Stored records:

————

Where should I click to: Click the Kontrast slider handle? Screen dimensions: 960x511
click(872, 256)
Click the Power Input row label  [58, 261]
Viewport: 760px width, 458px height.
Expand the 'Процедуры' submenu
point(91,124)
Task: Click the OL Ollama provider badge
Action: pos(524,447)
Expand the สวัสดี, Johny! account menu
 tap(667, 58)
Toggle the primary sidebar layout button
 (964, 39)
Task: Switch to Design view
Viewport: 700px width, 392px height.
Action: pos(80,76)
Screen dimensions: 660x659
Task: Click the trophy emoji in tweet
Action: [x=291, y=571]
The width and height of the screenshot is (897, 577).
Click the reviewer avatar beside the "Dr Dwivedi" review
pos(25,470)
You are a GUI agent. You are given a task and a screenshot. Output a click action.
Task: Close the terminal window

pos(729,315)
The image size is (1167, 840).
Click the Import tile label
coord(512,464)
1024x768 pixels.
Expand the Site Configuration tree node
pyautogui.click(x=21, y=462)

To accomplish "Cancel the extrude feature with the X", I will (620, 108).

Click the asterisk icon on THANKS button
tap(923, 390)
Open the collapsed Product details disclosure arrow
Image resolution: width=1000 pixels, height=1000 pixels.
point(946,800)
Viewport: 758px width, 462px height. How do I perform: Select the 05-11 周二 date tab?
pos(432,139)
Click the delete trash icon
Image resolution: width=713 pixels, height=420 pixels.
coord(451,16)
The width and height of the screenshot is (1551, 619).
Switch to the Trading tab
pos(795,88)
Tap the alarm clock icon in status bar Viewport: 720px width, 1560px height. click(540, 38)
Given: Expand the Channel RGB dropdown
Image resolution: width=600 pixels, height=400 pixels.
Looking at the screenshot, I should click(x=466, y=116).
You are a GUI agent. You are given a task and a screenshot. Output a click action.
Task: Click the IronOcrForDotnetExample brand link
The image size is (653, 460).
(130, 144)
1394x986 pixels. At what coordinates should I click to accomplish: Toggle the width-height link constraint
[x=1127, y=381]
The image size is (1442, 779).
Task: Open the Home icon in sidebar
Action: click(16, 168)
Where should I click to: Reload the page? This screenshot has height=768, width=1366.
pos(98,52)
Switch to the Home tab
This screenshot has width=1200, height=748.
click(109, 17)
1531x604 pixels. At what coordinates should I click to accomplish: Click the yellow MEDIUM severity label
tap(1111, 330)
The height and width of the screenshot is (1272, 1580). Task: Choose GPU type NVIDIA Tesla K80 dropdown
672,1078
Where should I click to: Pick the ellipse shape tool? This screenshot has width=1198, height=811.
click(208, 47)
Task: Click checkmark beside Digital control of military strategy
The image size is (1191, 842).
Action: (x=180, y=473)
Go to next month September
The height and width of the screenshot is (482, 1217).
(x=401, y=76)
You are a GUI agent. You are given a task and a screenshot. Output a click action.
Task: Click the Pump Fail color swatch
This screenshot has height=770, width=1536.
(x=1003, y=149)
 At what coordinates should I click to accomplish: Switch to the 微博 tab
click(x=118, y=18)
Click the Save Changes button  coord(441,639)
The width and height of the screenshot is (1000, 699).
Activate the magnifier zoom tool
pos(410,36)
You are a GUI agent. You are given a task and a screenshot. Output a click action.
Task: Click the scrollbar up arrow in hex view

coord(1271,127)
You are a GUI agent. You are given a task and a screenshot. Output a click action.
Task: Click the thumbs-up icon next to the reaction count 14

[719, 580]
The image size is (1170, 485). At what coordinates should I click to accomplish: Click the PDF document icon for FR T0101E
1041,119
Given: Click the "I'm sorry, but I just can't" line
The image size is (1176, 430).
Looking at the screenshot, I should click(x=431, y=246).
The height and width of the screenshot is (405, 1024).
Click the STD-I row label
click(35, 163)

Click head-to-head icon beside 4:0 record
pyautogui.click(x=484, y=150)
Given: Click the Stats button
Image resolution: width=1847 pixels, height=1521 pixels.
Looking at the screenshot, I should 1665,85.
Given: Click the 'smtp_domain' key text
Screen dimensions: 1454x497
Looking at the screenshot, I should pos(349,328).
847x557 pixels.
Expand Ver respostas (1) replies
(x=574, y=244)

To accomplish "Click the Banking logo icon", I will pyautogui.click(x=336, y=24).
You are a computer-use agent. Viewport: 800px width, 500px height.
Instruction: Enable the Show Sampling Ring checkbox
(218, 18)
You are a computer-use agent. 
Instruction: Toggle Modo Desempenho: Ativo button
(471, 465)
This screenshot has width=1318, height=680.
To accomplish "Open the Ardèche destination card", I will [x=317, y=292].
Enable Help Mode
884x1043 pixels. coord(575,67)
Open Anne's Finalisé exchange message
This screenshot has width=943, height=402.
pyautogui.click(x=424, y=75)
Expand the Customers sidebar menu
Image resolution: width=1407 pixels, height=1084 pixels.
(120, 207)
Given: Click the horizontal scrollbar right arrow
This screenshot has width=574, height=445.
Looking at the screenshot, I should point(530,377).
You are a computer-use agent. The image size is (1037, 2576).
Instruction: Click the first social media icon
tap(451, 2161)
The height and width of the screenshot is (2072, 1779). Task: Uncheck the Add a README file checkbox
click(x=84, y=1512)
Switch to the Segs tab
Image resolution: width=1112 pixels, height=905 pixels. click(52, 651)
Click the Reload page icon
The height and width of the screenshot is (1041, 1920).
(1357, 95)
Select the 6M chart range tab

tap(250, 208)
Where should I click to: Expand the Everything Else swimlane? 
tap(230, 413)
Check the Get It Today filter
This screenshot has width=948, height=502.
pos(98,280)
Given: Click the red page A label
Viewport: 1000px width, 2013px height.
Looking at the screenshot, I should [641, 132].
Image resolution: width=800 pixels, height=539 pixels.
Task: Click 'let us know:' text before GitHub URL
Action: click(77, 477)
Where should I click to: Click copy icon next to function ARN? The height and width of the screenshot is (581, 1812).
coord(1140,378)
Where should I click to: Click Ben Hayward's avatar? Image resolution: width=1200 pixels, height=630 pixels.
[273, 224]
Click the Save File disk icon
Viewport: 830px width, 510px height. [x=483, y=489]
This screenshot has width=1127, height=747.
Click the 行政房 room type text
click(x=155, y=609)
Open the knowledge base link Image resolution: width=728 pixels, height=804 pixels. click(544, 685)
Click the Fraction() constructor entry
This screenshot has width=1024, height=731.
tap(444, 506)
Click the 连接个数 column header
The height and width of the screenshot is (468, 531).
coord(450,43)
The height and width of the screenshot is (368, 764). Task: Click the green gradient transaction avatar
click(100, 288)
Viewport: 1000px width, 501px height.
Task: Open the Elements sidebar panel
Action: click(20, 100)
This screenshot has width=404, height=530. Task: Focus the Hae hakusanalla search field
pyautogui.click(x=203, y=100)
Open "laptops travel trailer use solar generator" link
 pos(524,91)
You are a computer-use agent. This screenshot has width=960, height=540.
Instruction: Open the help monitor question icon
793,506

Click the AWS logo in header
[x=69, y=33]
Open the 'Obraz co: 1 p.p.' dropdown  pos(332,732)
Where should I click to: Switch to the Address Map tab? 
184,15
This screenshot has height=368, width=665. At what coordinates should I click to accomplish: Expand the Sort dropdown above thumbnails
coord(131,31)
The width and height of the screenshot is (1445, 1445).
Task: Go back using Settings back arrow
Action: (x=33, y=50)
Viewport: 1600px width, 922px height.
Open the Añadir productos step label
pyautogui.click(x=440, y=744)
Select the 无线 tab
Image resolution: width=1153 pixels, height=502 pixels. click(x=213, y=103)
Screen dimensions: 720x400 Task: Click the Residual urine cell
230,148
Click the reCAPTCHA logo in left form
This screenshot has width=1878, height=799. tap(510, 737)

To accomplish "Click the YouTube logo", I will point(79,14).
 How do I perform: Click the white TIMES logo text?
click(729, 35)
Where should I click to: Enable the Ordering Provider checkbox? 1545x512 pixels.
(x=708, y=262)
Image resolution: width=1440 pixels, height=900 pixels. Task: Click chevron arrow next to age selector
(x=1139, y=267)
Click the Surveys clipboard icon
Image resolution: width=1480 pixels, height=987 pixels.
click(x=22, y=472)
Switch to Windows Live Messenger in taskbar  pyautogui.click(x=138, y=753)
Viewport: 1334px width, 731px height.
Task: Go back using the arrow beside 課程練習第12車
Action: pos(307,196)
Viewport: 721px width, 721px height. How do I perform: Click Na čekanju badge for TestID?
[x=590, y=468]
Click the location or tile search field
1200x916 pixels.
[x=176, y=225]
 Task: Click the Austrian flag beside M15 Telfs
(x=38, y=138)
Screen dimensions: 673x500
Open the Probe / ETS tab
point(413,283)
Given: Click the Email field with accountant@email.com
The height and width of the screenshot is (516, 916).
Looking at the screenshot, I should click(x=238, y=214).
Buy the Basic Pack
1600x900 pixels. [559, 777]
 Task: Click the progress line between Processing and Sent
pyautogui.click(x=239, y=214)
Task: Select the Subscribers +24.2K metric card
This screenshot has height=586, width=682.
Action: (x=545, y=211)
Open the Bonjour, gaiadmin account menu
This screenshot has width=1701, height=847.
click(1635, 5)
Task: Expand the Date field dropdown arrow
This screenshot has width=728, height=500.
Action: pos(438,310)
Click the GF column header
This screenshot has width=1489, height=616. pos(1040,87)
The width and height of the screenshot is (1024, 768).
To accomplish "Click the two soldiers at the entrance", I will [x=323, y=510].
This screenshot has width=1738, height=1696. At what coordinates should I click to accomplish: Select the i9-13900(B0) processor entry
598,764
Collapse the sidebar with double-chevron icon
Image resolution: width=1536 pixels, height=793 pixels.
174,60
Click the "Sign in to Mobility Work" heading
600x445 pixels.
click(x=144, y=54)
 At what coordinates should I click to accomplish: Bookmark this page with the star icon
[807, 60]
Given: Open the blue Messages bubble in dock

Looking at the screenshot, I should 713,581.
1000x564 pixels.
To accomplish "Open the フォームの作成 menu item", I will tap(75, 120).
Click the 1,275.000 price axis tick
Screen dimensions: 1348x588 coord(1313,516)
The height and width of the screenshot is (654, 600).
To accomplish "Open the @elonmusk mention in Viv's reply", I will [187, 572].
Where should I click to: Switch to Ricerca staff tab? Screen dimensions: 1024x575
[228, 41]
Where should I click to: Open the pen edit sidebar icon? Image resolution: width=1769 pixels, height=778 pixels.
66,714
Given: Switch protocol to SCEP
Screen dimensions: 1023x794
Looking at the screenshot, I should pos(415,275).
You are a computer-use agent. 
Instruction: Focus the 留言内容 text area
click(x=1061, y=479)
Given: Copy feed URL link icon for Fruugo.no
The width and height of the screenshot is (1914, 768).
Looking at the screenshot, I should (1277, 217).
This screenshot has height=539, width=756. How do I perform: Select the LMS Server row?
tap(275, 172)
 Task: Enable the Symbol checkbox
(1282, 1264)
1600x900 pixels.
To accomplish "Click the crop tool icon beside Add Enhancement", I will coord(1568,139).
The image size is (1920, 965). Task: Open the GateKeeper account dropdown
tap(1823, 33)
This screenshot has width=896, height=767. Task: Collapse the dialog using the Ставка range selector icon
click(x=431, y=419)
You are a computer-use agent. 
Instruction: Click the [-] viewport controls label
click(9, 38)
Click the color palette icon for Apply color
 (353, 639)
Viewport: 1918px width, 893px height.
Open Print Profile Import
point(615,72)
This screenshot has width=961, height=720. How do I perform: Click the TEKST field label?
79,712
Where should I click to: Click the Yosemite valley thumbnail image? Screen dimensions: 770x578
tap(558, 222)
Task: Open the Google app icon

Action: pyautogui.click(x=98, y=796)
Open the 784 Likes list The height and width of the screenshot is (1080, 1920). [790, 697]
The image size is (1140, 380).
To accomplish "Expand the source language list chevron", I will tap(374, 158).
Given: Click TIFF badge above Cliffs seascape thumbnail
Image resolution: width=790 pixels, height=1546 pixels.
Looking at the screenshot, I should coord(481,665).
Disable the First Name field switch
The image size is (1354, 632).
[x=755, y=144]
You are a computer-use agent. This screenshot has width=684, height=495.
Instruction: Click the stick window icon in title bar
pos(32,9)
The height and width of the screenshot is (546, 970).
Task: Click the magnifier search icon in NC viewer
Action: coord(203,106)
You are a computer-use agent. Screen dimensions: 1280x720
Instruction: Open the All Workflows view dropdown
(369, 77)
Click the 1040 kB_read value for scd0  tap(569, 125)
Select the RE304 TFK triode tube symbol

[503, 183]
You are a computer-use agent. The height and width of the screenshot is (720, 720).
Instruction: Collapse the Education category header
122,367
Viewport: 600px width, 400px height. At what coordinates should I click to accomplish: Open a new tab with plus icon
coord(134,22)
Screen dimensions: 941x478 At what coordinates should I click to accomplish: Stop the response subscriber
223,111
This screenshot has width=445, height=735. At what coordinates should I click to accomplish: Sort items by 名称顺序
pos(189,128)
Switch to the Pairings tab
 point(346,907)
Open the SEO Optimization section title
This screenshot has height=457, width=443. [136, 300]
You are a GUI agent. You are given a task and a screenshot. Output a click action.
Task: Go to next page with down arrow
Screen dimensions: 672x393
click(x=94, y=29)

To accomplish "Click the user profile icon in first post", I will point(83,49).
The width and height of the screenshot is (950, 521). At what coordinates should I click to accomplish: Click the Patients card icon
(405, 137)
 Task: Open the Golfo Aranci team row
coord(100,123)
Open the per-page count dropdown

————

Task statement: Where a line of the data contains "computer", copy that line.

Task output:
You are a computer-use agent. Viewport: 800px width, 500px height.
You are a computer-use agent. 
You are a computer-use agent. The image size is (1037, 2576).
You are a computer-use agent. This screenshot has width=960, height=540.
You are a computer-use agent. 
You are a computer-use agent. 
You are a computer-use agent. This screenshot has width=684, height=495.
You are a computer-use agent. Screen dimensions: 1280x720
You are a computer-use agent. The height and width of the screenshot is (720, 720).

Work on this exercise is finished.